- **Available data**
=-=-=
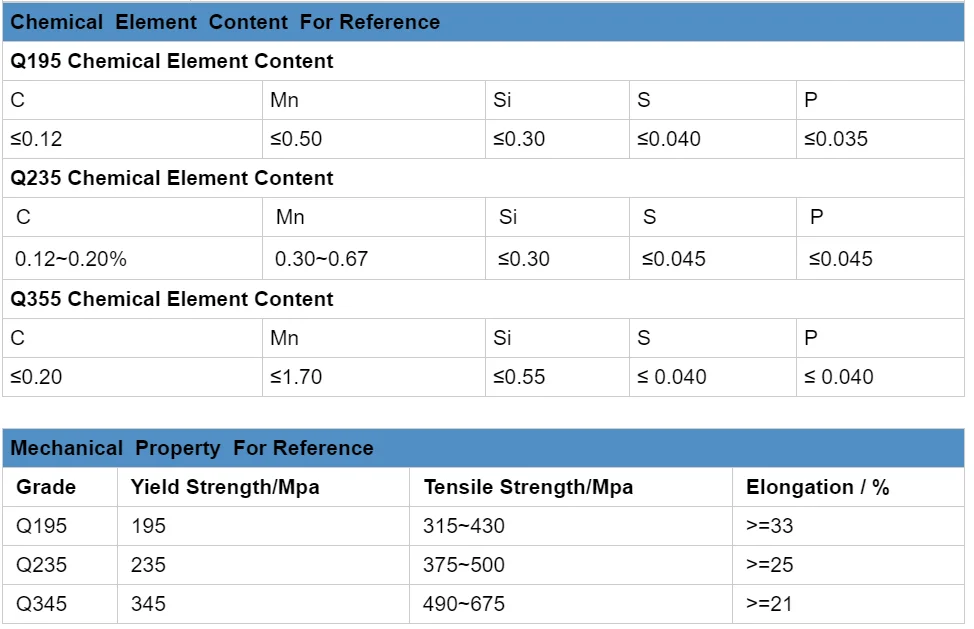Screen dimensions: 974x629
Task: Select the Grade column header
Action: tap(46, 487)
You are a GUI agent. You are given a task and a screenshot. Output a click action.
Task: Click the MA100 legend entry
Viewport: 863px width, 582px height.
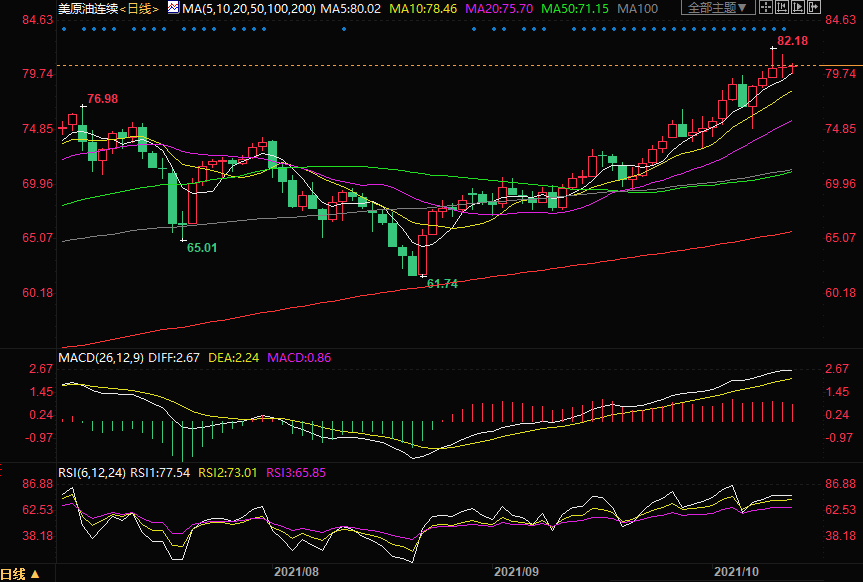(x=638, y=8)
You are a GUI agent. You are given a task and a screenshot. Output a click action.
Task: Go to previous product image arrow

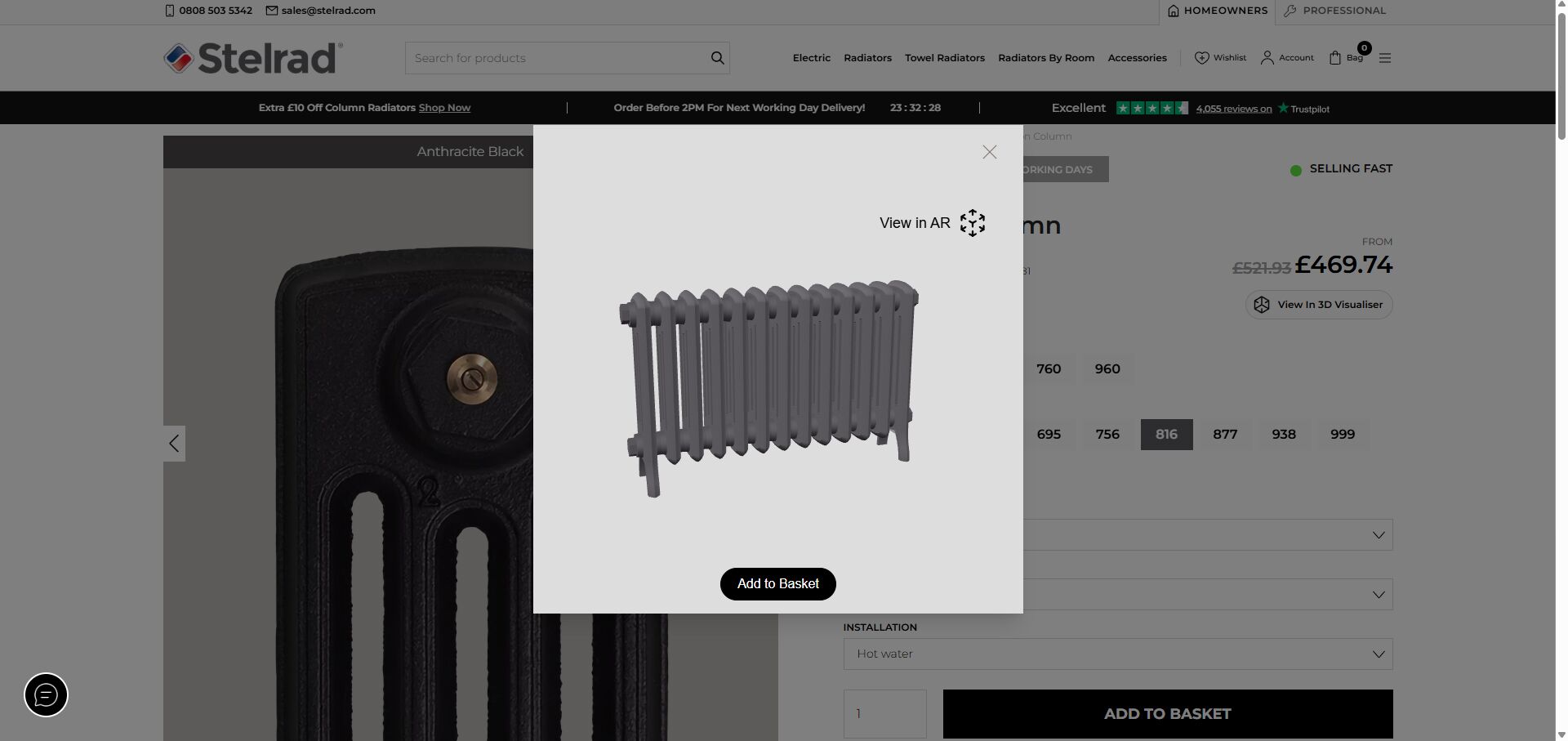tap(174, 444)
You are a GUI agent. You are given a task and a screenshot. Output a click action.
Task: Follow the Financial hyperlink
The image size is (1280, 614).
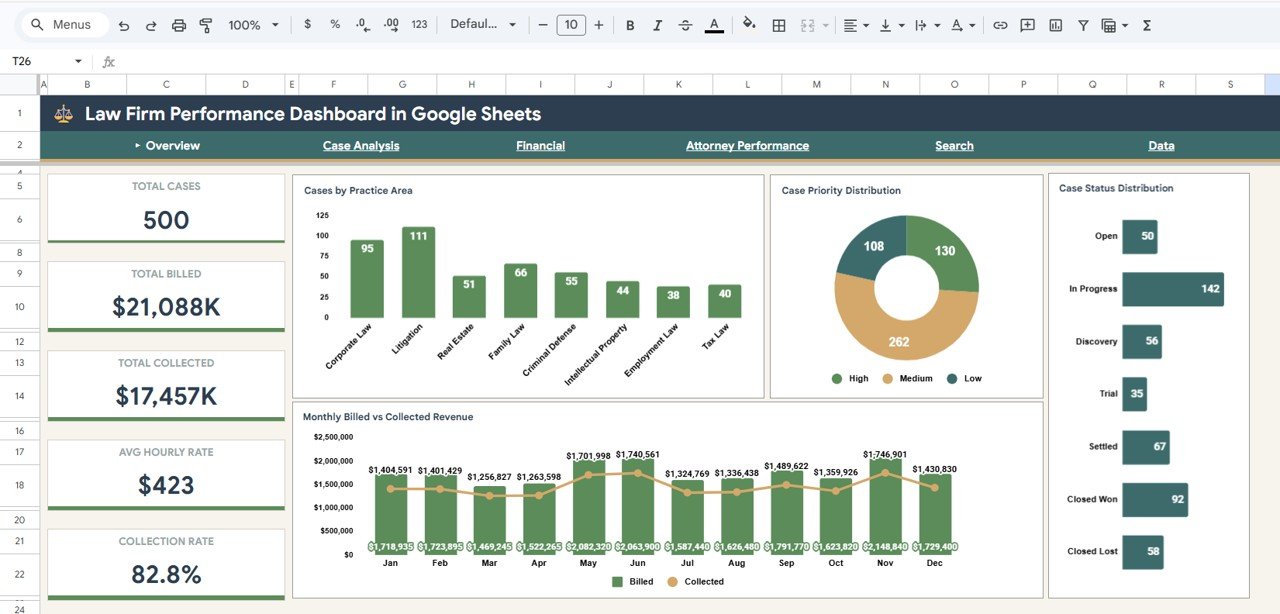click(x=540, y=145)
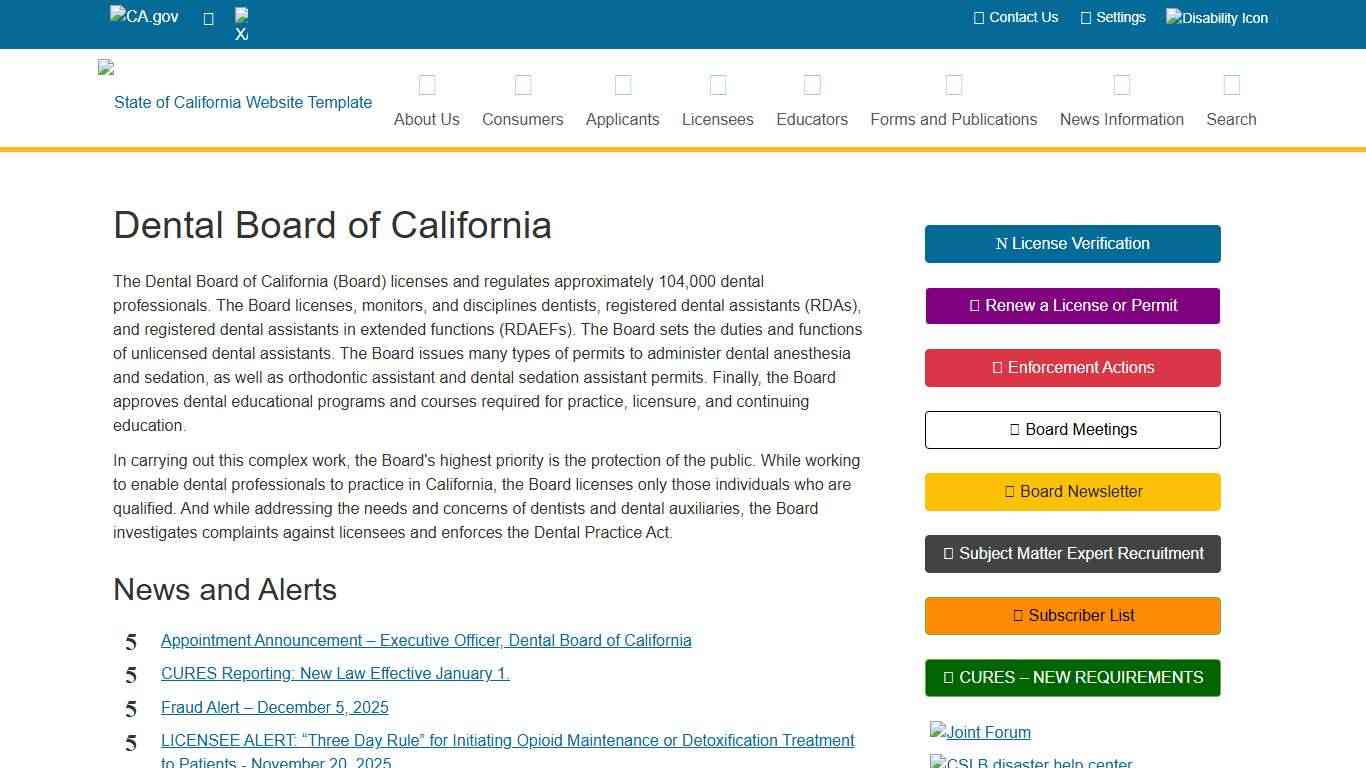The image size is (1366, 768).
Task: Click the Joint Forum logo image
Action: click(x=979, y=731)
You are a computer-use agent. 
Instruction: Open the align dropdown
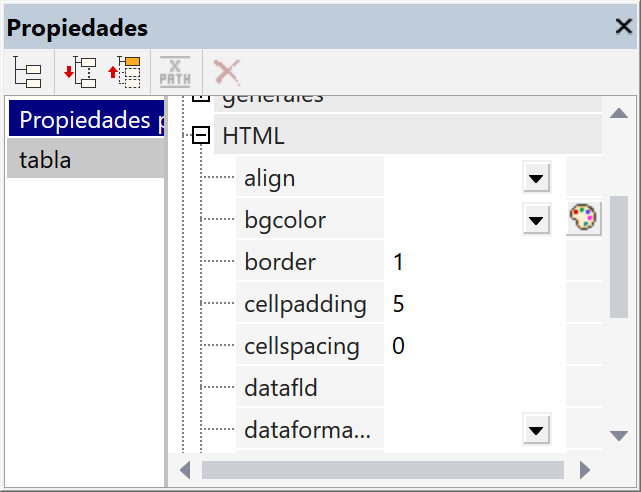click(537, 179)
=-=-=
- **About this task**
Output only the lines running from the one containing "Viewport: 863px width, 582px height." to the end of the records, inclusive and exact; skip the pictures.

- **Response box**
Viewport: 863px width, 582px height.
(x=638, y=8)
You are a GUI agent. You are given a task and a screenshot. Output a click action.
Task: Go to previous product image arrow

tap(174, 444)
You are a GUI agent. You are given a task and a screenshot. Output a click action.
Task: Follow the Financial hyperlink
The image size is (1280, 614).
click(x=540, y=145)
The image size is (1366, 768).
Task: Click the Joint Forum logo image
Action: click(x=979, y=731)
You are a computer-use agent. 
Instruction: Open the align dropdown
click(537, 179)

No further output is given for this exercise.